Lo intente leer una, dos, tres, cinco veces en ese mes y no podía pasar de la primera página. Lo único que sabía (y de memoria podría decir) es que “A lo largo de tres días y de tres noches del carnaval de 1927 la vida de Emilio Gauna logró su primera y misteriosa culminación. Que alguien haya previsto el terrible término acordado y, desde lejos, haya alterado el fluir de los acontecimientos, es un punto difícil de resolver. Por cierto, una solución que señalara a un oscuro demiurgo como autor de los hechos que la pobre y presurosa inteligencia humana vagamente atribuye al destino, más que una luz nueva añadiría un problema nuevo. Lo que Gauna entrevió hacia el final de la tercera noche llegó a ser para él como un ansiado objeto mágico, obtenido y perdido en una prodigiosa aventura. Indagar esa experiencia, recuperarla, fue en los años inmediatos la conversada tarea que tanto lo desacreditó ante los amigos”.

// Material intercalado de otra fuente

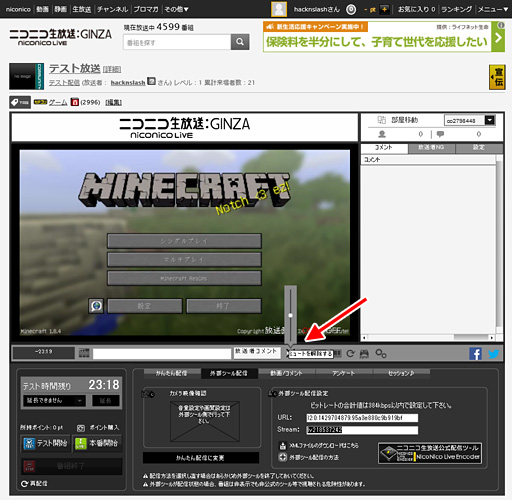Click the reload player icon

[x=350, y=353]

Pasaron meses, un año, luego dos, y no quiero mentir estimado lector, pero creo que entre cinco u ocho años en que el libro permaneció, en silencio, apoyado en la biblioteca junto a otras obras que se iban sumando y tenían el privilegio de haber sidos consumidas de punta a punta por mi curiosidad literaria.
Un día, no se como ni porque, ni cuando fue ese día, tome el libro y releí lo que ya sabia. Que Gauna, que era Carnaval, que algo sucedió en esa semana, que los amigos y Larsen y el trabajo en el taller de Lambruschini.
Poco a poco, renglón tras renglón, las paginas esta vez se sucedían. Leí una, y otra, y otra y otra. El libro por fin se apoderaba de mi, la historia que nunca pude seguir ahora estaba entrando en mi ser y no me dejaba soltarlo. La magia literaria de Bioy Casares hacia carne en mi y lo disfrutaba. Me apasionaba.
Fue entonces que en una o dos noches de largas lecturas pude terminar de conocer lo que le pasaba a Gauna en “El Sueño de los Héroes”. Pude recorrer esas noches de carnaval de una Buenos Aires que aun estaba distante de ser mi destino. Una ciudad que estaba en los libros y en los relatos de mi abuelo y no en la rutina diaria de mi presente. Un libro que nunca deje de amar.
Fue Quique, el hombre de la ciudad, el que un día acaso sin saber porque me hizo uno de los regalos más maravillosos que jamas tuve.